Here are two tables I designed for managing user accounts.
create table if not exists users (
id int unsigned not null auto_increment,
username varchar(100) not null,
password binary(60) not null,
first_name varchar(100) not null,
last_name varchar(100) not null,
role_id int unsigned not null,
primary key(id),
unique(username)
);
create table if not exists roles (
id int unsigned not null auto_increment,
role varchar(100) not null,
primary key(id),
unique(role)
);
I think I need to normalize the first table, e.g. splitting the first table into some sort of user_info(first_name, last_name, ...) and account (username, password, role_id). The problem I have is that I am very uncertain of why I need to do this, as I can't really explain why it isn't in 3NF.
EDIT
A user can only have exactly one role (admin, poweruser, user).
You only need to separate the user information and account information if a user can have multiple accounts or an account can have multiple users. If the user-to-account relationship is always 1-to-1, then you're normalized as is.
Occasionally it makes sense to separate out columns in a 1-to-1 relationship if the columns in the second table will be used rarely. However, in this case, it seems as though both tables would always be populated, so there's nothing to be gained by separating those columns.
Decompose the users table further only if it's allowable to have a user id and username without a corresponding first name and last name. Otherwise it looks like your tables are already in 5NF.

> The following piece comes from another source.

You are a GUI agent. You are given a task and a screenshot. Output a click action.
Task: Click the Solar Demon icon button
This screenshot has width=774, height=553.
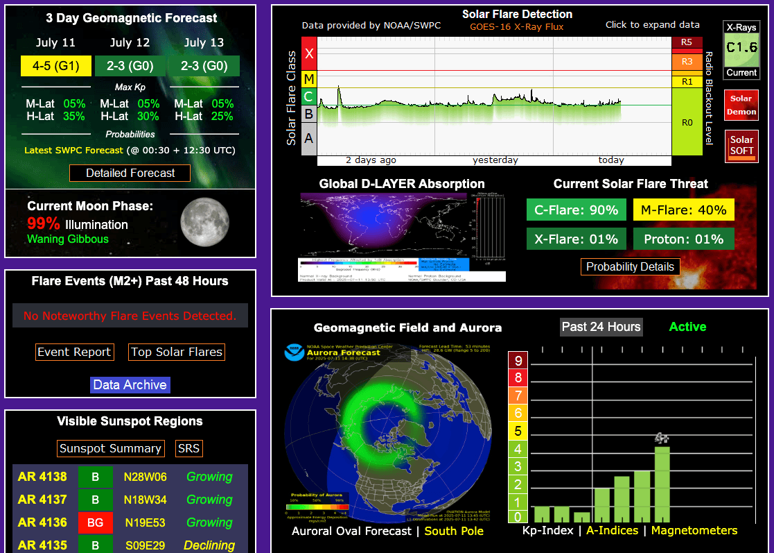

I'm not a SQL Expert, but this tables looks very normalized to me. You should normalize a table to save space:
If you have a column, like role and you have 20 users with 5 roles, each roles uses 10byte, you will have 20 * 10bytes = 200bytes.
But if you normalize the table, as you have done it already, you will only need 5 * 10bytes = 50bytes for the role name, 5 * 1byte = 5byte for the id in the role table and 20 * 1byte = 20byte for the id in the user table.
200bytes not normalized
50bytes + 20bytes + 5bytes = 75bytes in normalized form.
This is only a very incomplete and basic calculation to show the background.